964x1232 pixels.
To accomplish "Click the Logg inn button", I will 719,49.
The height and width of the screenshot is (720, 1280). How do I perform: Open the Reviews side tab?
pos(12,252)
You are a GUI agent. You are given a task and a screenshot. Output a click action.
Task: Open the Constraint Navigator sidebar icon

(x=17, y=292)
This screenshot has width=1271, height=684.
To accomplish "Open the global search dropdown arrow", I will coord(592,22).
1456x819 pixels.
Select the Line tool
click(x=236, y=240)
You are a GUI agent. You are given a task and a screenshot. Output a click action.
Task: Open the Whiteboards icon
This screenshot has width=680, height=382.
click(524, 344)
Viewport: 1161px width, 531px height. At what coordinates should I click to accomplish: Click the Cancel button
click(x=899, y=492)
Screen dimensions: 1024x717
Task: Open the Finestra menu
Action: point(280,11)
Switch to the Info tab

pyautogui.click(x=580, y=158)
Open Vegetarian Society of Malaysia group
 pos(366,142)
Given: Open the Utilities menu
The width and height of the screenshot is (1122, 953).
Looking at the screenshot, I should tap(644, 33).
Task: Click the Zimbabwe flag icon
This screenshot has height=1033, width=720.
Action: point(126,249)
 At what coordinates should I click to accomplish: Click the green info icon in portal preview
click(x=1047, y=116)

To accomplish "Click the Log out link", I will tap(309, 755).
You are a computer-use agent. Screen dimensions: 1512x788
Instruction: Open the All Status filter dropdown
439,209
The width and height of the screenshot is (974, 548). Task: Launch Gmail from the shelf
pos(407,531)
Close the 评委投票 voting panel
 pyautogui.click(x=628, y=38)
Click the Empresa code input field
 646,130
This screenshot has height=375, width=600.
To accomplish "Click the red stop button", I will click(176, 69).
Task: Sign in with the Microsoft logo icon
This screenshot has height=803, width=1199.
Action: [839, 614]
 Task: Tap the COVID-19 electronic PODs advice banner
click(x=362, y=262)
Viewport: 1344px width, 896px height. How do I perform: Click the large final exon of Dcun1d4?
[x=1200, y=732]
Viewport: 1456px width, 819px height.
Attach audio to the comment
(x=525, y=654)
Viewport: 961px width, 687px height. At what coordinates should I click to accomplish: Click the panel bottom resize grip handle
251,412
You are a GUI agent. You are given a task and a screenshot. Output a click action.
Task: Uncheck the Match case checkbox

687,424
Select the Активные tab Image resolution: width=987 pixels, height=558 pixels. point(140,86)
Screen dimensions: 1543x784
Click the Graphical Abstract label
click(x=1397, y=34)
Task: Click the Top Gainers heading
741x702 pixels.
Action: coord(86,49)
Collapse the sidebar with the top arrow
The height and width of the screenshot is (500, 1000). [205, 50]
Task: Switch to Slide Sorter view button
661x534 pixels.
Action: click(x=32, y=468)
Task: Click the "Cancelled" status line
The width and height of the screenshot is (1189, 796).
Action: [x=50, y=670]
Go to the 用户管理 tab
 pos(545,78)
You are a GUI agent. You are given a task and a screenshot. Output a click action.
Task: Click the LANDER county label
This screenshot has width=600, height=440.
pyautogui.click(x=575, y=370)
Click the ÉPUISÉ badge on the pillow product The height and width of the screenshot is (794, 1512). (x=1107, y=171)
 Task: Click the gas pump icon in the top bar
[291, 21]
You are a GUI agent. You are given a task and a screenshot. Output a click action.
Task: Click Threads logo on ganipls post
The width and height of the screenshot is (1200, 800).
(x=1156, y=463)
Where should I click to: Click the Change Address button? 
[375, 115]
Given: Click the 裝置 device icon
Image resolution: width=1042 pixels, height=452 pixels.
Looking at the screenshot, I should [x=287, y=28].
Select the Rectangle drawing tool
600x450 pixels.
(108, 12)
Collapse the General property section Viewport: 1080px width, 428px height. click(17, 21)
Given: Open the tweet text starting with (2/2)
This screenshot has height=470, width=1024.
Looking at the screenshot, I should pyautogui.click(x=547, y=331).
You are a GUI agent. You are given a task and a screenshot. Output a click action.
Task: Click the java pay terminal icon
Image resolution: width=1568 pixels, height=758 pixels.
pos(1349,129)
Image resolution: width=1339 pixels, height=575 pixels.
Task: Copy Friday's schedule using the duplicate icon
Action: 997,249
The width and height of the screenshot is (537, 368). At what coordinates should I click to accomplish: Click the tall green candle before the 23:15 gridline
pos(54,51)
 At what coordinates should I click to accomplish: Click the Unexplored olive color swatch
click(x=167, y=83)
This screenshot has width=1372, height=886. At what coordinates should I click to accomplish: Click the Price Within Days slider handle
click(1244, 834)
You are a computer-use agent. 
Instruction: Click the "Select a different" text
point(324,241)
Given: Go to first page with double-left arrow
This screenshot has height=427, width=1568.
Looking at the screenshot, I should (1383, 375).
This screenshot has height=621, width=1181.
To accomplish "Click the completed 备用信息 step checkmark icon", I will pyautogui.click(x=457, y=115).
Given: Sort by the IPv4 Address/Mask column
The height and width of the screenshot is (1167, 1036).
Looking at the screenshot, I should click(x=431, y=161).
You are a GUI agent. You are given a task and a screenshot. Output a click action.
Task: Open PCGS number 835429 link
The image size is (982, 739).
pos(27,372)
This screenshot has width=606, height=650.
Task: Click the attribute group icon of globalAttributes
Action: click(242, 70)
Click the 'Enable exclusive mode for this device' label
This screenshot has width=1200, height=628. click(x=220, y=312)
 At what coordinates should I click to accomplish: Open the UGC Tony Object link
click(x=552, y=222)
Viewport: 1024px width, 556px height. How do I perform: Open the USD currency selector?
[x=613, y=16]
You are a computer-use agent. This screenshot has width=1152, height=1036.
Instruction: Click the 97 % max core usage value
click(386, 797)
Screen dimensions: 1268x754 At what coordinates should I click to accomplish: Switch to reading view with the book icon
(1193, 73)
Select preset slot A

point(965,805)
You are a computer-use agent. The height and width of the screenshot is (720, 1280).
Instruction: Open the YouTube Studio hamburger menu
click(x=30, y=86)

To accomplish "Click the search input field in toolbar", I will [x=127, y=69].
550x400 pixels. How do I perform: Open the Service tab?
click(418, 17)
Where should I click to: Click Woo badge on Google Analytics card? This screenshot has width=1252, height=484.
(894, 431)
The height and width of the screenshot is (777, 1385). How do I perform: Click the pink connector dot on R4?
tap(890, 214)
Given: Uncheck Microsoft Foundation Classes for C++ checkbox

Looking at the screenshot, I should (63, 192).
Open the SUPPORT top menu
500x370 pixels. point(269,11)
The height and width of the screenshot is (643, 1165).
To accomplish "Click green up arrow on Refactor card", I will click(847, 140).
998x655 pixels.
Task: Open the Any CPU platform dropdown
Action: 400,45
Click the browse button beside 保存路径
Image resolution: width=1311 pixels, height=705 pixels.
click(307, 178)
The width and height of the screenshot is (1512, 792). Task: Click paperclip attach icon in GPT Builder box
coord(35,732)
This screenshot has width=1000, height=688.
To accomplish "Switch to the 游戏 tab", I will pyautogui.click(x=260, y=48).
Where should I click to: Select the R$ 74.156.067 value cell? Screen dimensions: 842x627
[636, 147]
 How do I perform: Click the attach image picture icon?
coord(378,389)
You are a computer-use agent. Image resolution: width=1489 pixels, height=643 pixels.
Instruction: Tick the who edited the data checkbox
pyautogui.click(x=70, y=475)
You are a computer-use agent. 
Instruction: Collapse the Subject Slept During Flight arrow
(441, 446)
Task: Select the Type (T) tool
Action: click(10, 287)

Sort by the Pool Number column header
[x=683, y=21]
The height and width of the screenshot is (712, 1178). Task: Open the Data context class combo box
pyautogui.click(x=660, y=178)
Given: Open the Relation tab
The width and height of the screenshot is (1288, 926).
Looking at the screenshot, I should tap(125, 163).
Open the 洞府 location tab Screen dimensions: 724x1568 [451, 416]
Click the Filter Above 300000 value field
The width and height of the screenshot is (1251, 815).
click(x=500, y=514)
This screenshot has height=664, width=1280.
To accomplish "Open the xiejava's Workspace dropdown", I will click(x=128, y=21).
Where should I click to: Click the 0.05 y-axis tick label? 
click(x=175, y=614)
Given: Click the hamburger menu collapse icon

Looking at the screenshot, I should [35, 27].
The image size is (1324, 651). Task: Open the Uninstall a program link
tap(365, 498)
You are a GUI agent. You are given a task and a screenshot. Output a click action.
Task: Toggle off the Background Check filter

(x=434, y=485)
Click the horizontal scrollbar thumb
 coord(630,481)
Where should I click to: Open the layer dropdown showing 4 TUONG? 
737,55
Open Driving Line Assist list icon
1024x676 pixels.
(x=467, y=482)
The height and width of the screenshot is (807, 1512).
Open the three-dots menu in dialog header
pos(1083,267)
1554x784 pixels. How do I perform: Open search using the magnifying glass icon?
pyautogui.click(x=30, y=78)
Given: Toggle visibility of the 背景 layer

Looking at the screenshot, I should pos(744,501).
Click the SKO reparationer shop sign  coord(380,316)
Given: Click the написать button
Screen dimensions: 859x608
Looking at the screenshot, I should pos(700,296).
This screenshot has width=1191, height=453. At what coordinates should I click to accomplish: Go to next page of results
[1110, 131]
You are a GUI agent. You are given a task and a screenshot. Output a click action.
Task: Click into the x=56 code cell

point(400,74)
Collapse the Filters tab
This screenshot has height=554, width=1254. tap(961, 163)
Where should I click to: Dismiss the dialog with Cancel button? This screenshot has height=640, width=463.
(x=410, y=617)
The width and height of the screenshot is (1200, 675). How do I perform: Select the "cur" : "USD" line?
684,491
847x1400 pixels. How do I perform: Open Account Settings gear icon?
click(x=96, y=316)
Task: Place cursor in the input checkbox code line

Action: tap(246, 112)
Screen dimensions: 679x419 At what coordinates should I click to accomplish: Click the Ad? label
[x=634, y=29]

-----

▸ **TASK DIRECTIONS**
Reproduce the records above verbatim, from their first line through the line containing "pos(12,252)", and include nothing else.

▸ **SOLUTION**
964x1232 pixels.
To accomplish "Click the Logg inn button", I will 719,49.
The height and width of the screenshot is (720, 1280). How do I perform: Open the Reviews side tab?
pos(12,252)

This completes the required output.